THE INPUT
::::::
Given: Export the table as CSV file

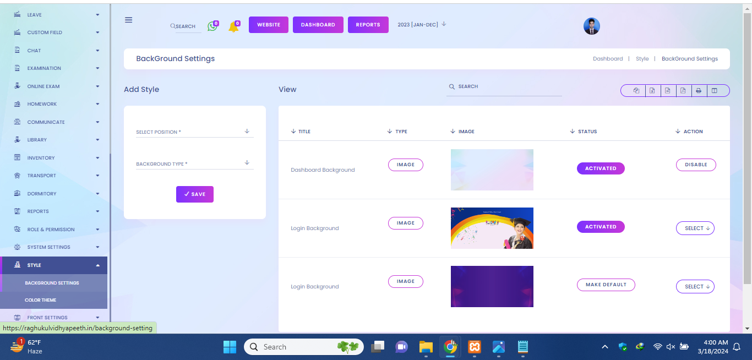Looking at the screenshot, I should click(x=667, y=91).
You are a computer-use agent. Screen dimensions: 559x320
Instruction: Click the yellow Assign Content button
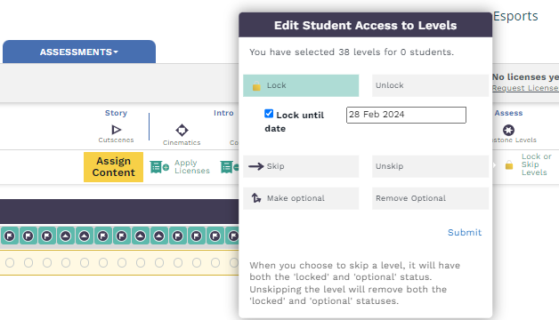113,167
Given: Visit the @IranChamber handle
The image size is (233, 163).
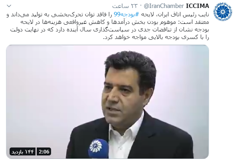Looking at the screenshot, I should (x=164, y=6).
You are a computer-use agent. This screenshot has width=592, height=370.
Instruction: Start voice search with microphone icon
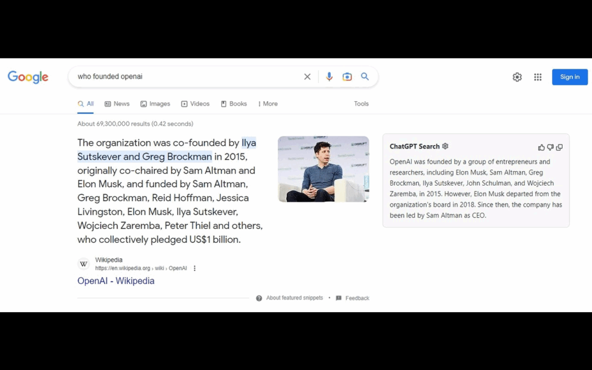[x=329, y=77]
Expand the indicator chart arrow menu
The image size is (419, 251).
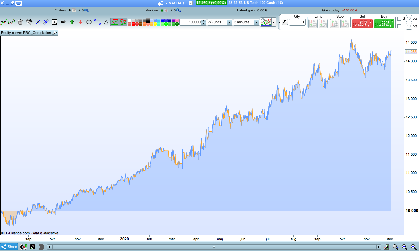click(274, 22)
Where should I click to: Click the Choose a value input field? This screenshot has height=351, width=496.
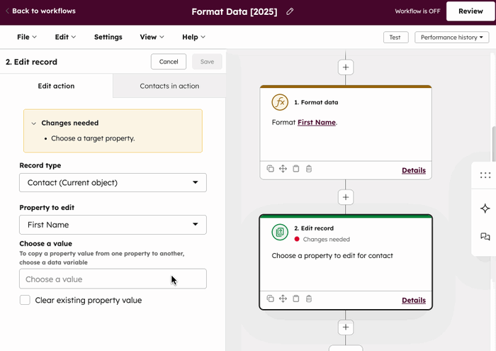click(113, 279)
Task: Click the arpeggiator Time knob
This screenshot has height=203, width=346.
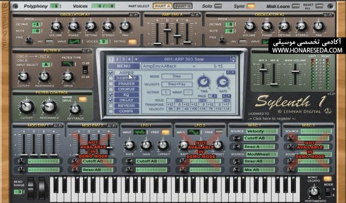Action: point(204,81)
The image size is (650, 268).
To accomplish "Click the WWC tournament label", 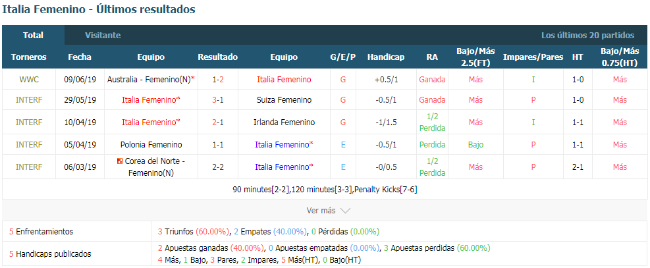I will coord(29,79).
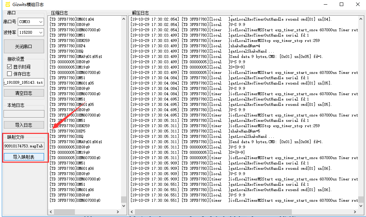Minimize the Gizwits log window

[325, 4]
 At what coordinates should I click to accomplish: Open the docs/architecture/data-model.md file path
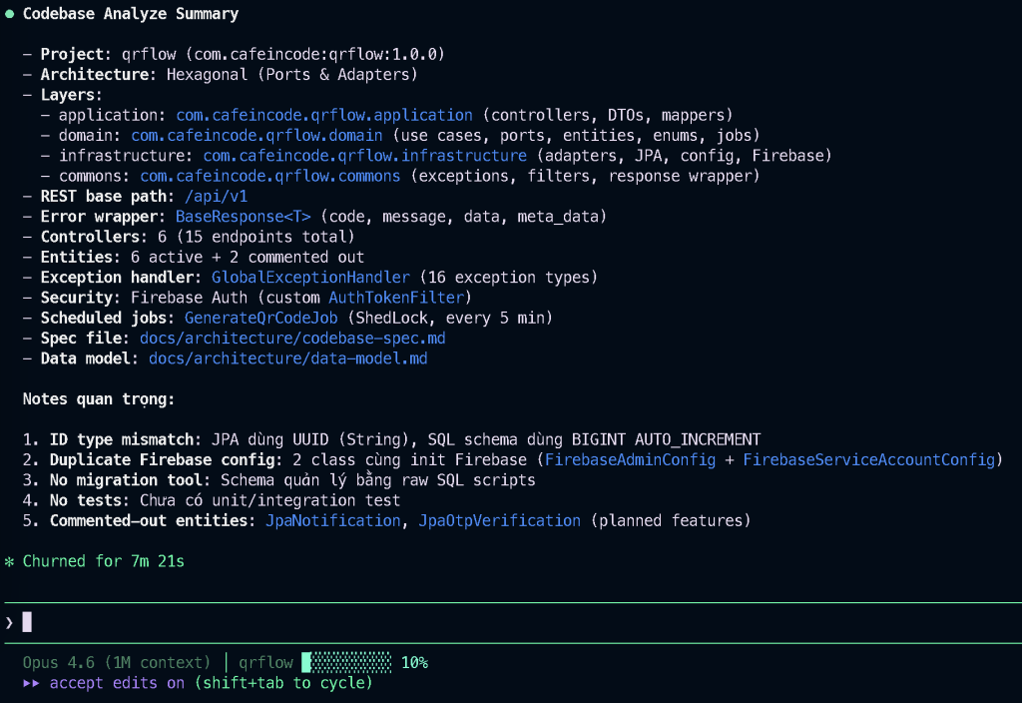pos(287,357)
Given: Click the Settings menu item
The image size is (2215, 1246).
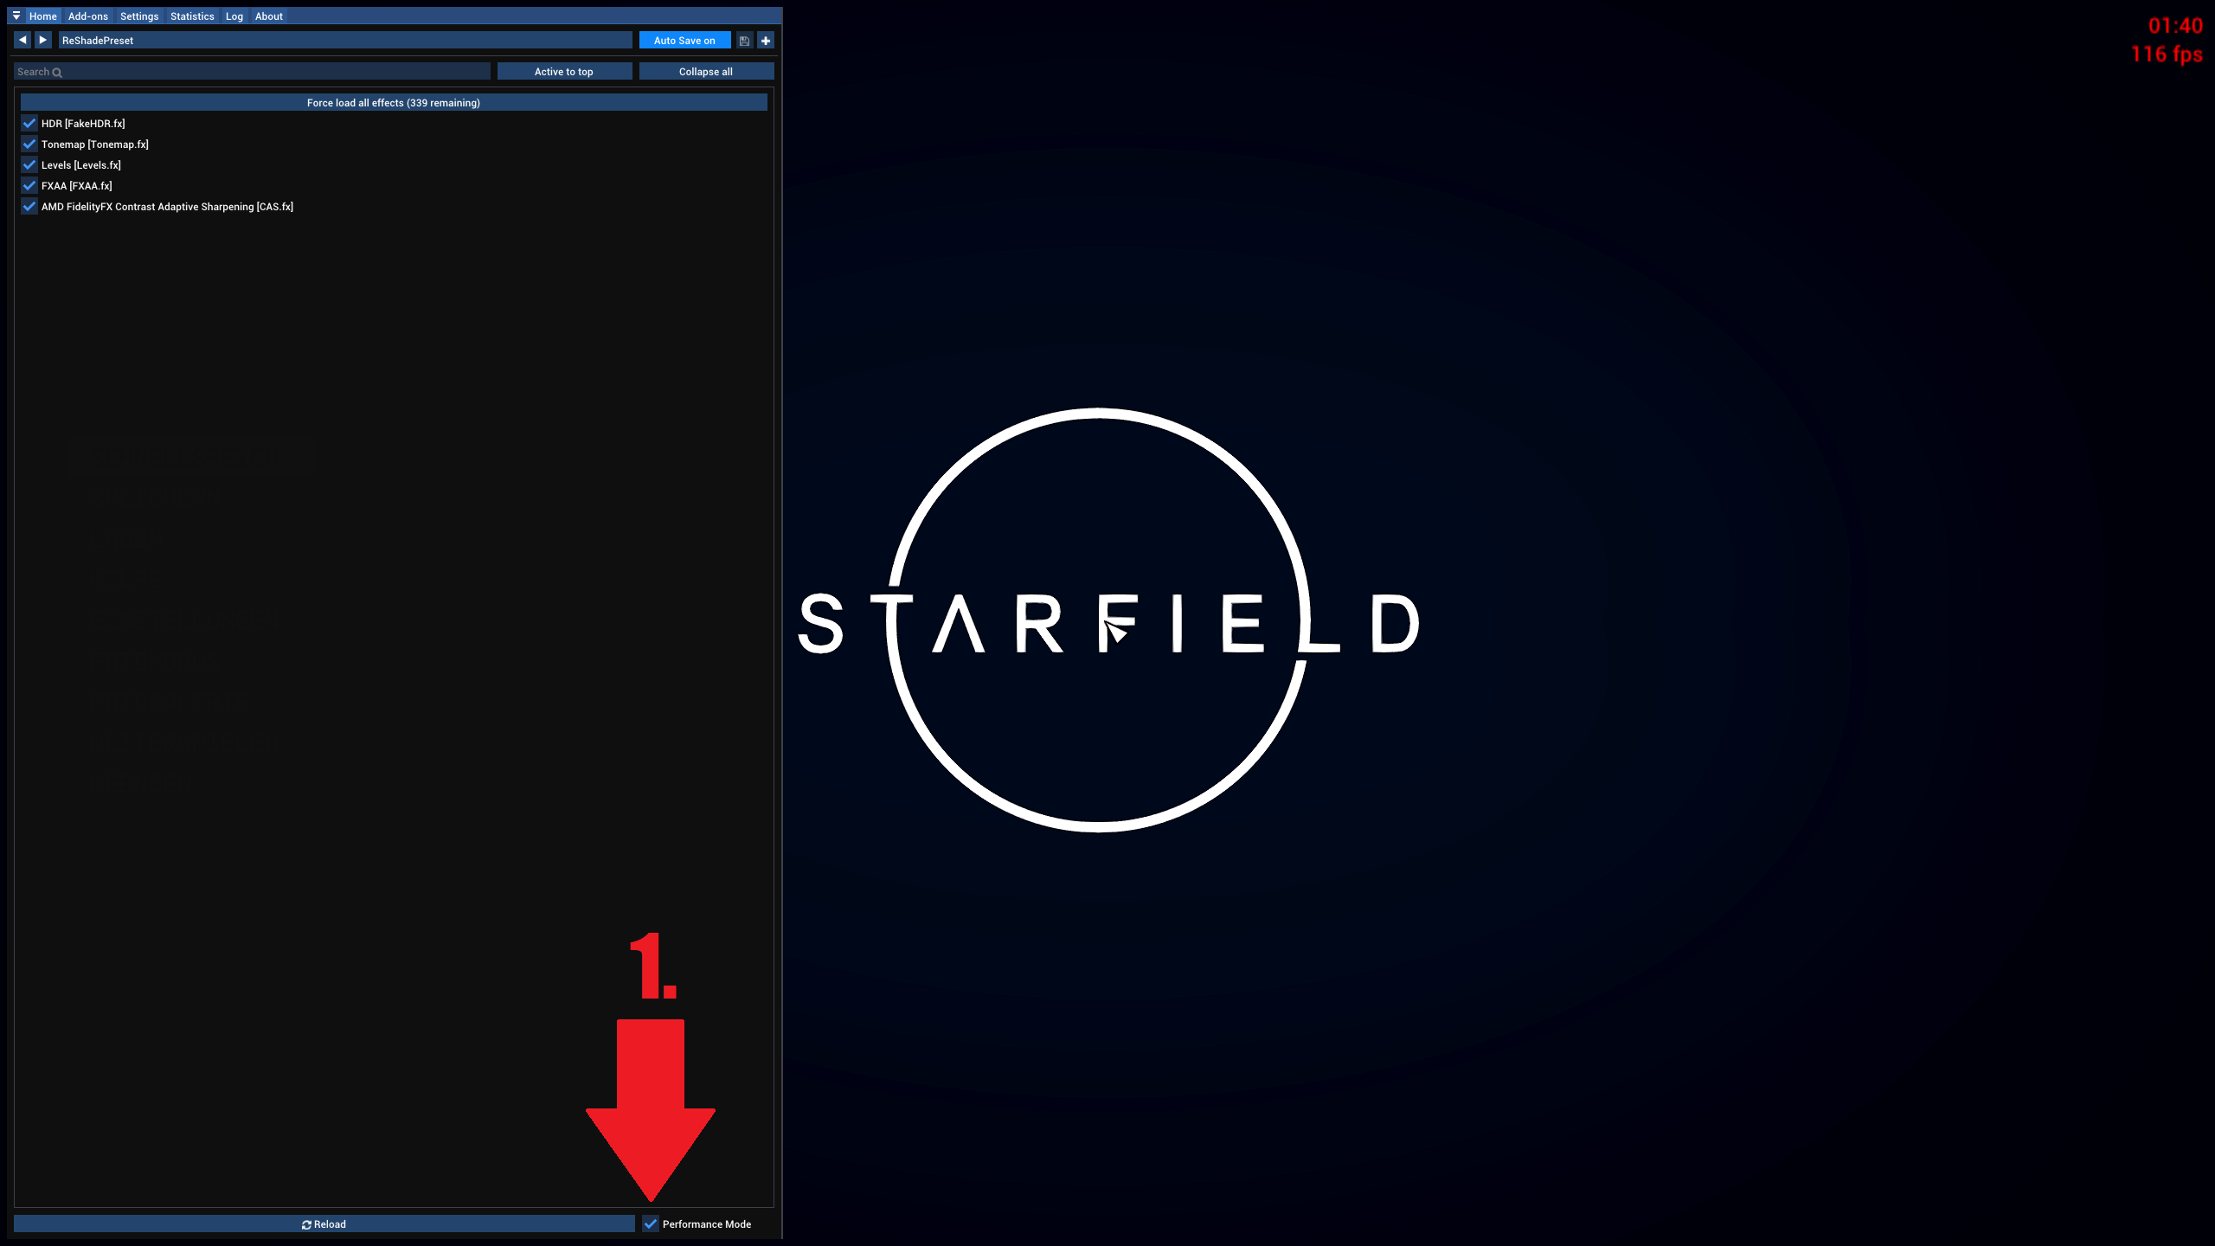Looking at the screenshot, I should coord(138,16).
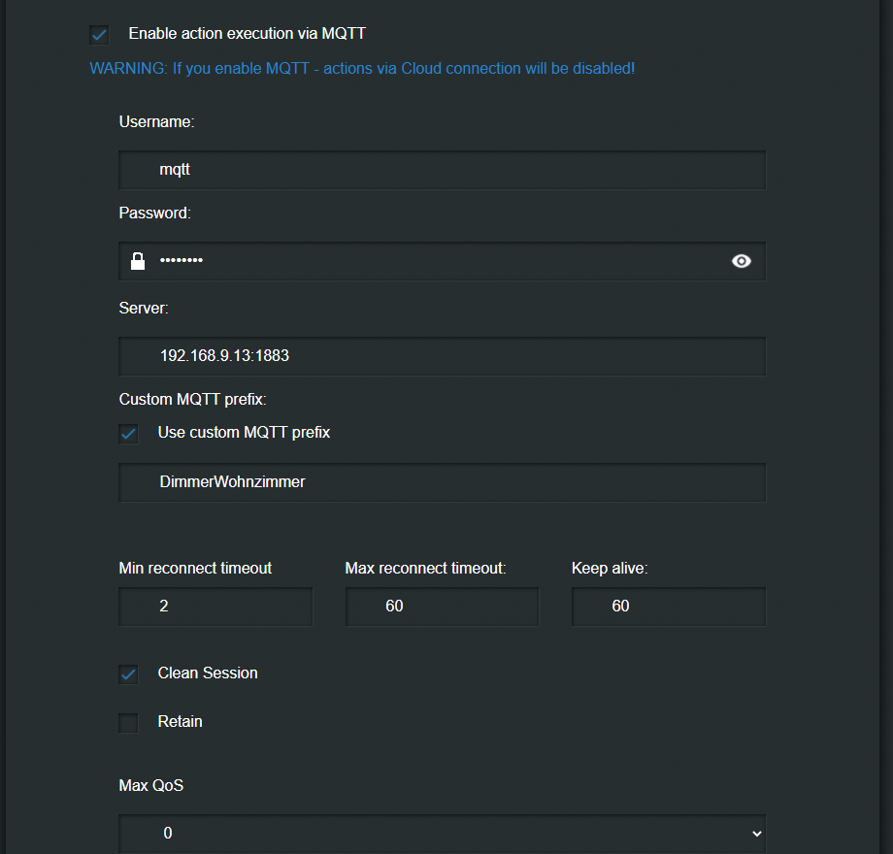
::::::
WHAT YOU ARE ASKED TO DO
Print the data exactly, from its first line to the line containing "Task: Click the arpeggiator Time knob", both included. Omit the pictures.

TASK RESULT
Given: Export the table as CSV file

Looking at the screenshot, I should click(x=667, y=91).
You are a computer-use agent. Screen dimensions: 559x320
Instruction: Click the yellow Assign Content button
113,167
Given: Visit the @IranChamber handle
The image size is (233, 163).
Looking at the screenshot, I should (x=164, y=6).
You are a computer-use agent. This screenshot has width=592, height=370.
Instruction: Start voice search with microphone icon
[x=329, y=77]
Expand the indicator chart arrow menu
The image size is (419, 251).
click(274, 22)
Where should I click to: Click the Choose a value input field? This screenshot has height=351, width=496.
click(113, 279)
Task: Click the arpeggiator Time knob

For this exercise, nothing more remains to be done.